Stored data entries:

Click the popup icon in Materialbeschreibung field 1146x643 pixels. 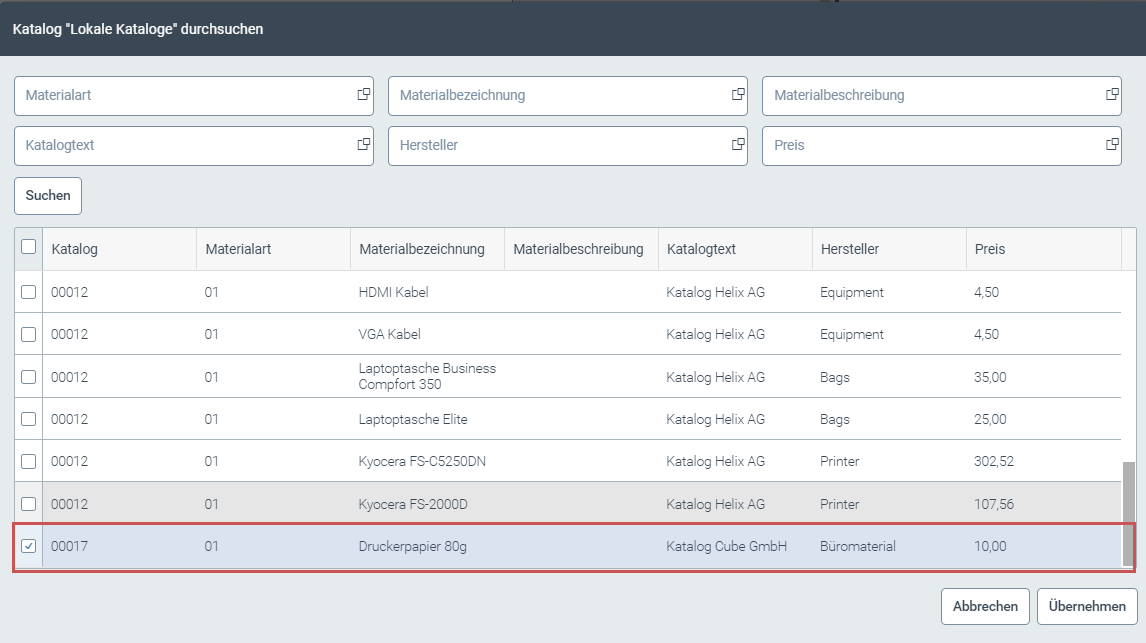click(1112, 95)
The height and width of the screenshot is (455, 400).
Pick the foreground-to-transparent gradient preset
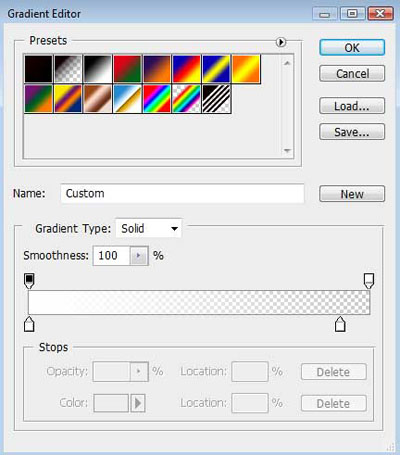pos(68,69)
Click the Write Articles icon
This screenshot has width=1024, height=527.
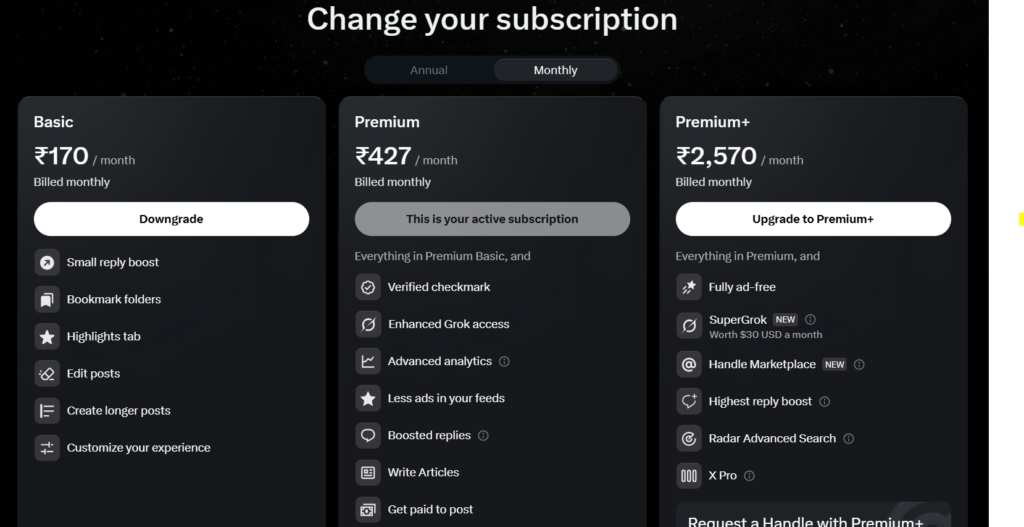coord(368,472)
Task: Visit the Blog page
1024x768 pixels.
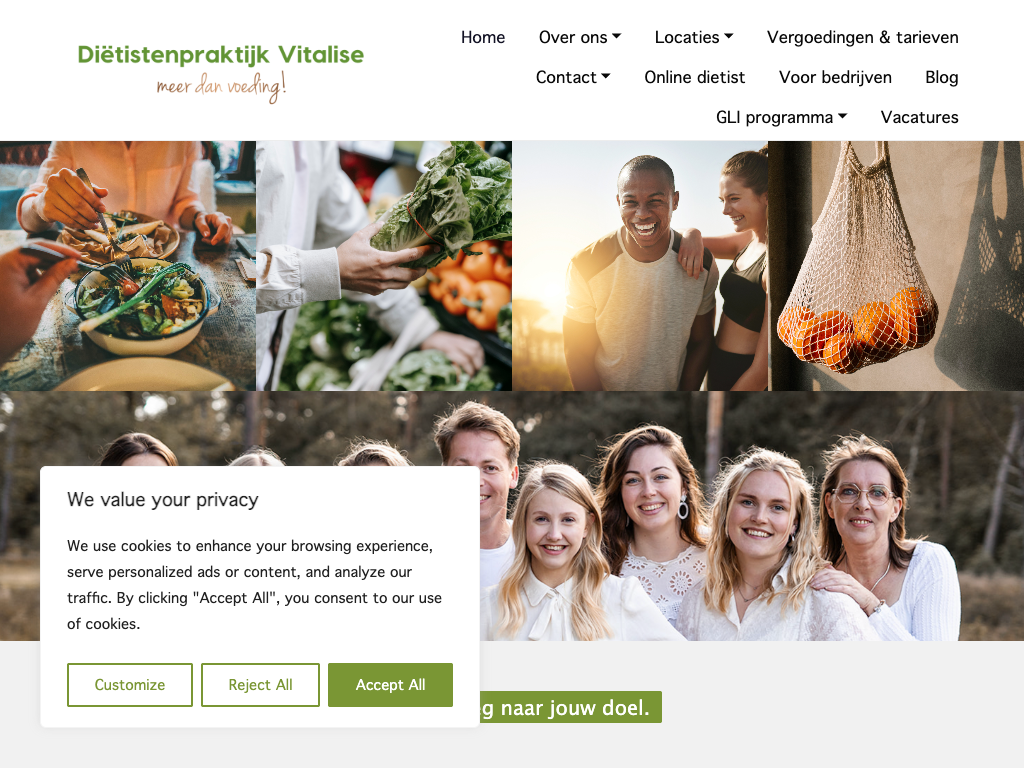Action: click(941, 77)
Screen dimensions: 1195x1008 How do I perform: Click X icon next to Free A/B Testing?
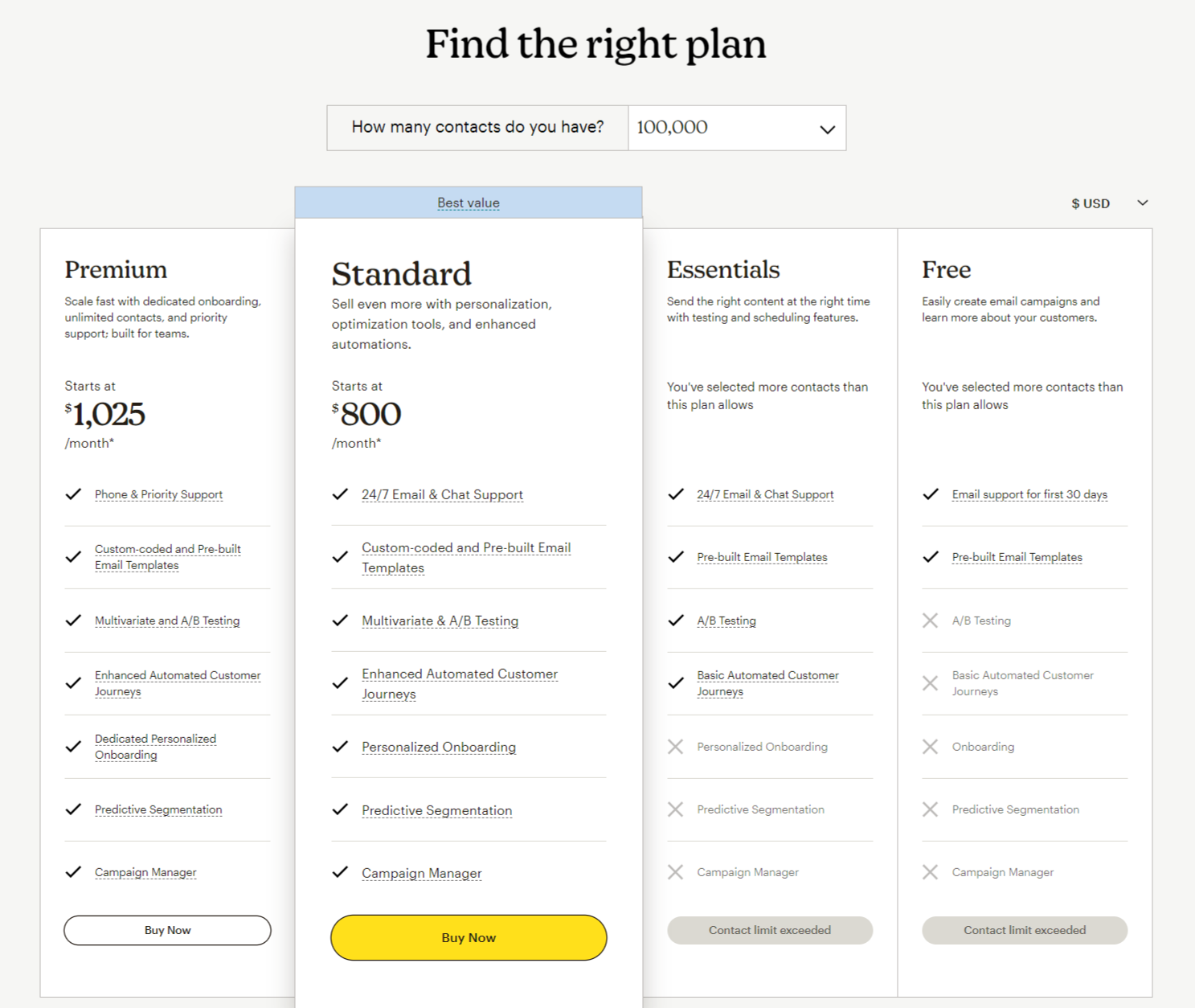[930, 621]
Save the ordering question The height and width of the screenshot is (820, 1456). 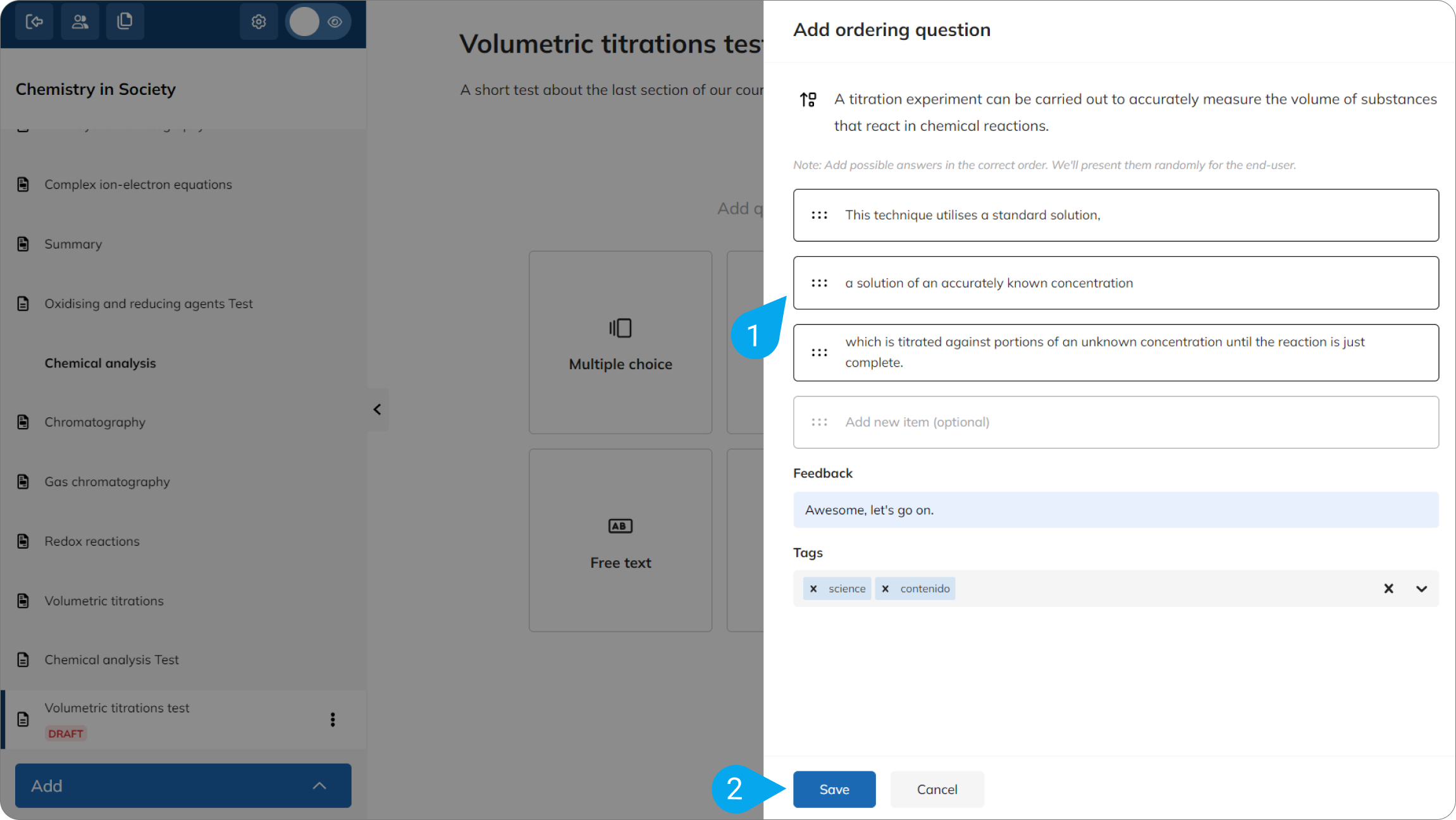(834, 789)
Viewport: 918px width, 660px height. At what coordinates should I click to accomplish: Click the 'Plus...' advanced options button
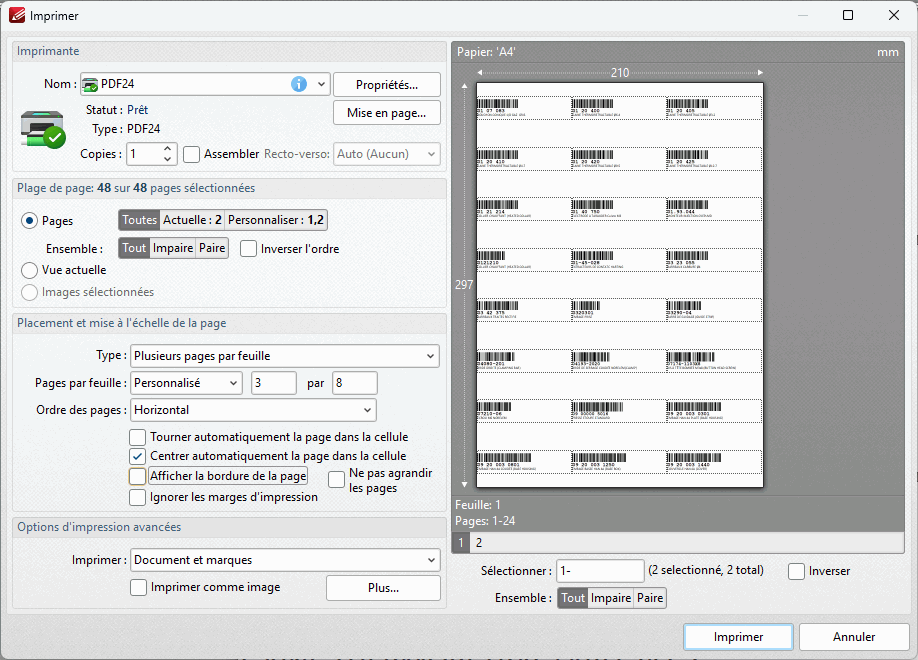point(382,588)
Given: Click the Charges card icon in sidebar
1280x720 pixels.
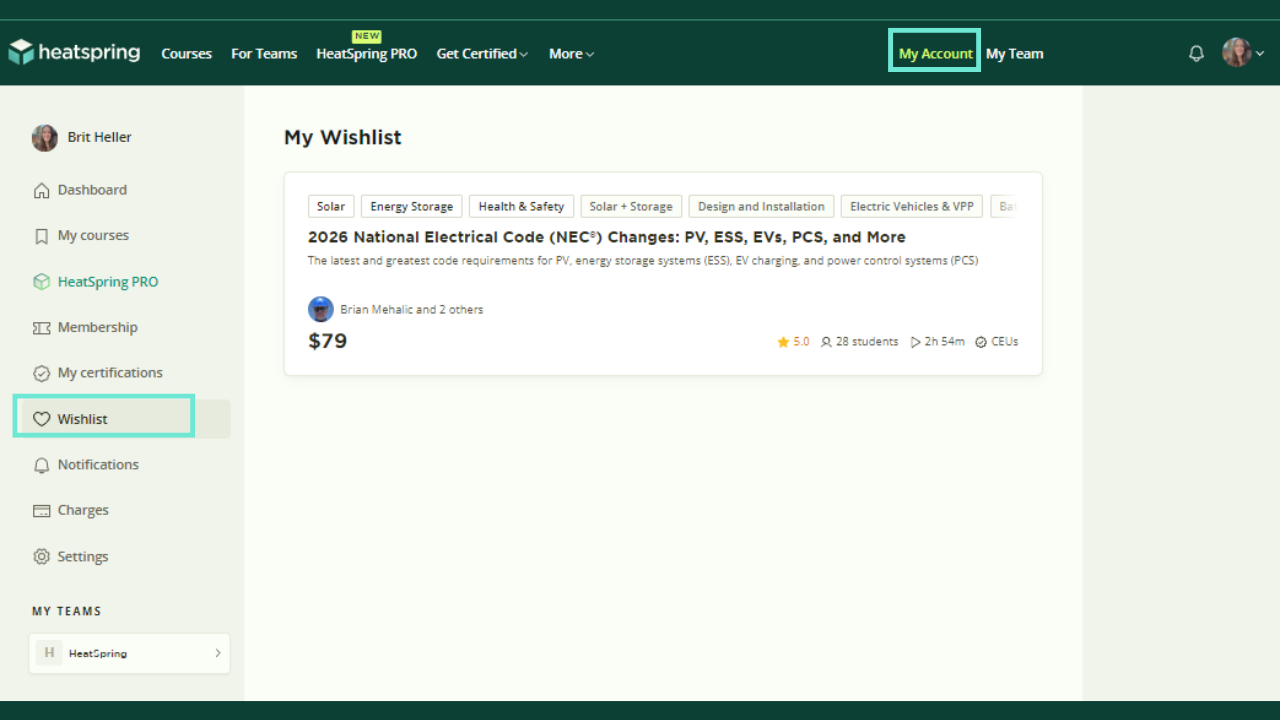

> What the exercise asks
Begin the copy at the line containing "Given: Click the Charges card icon in sidebar" and end it at the last line of the records; transcribe exactly and exclude pictures.

> Solution to the problem
Given: Click the Charges card icon in sidebar
1280x720 pixels.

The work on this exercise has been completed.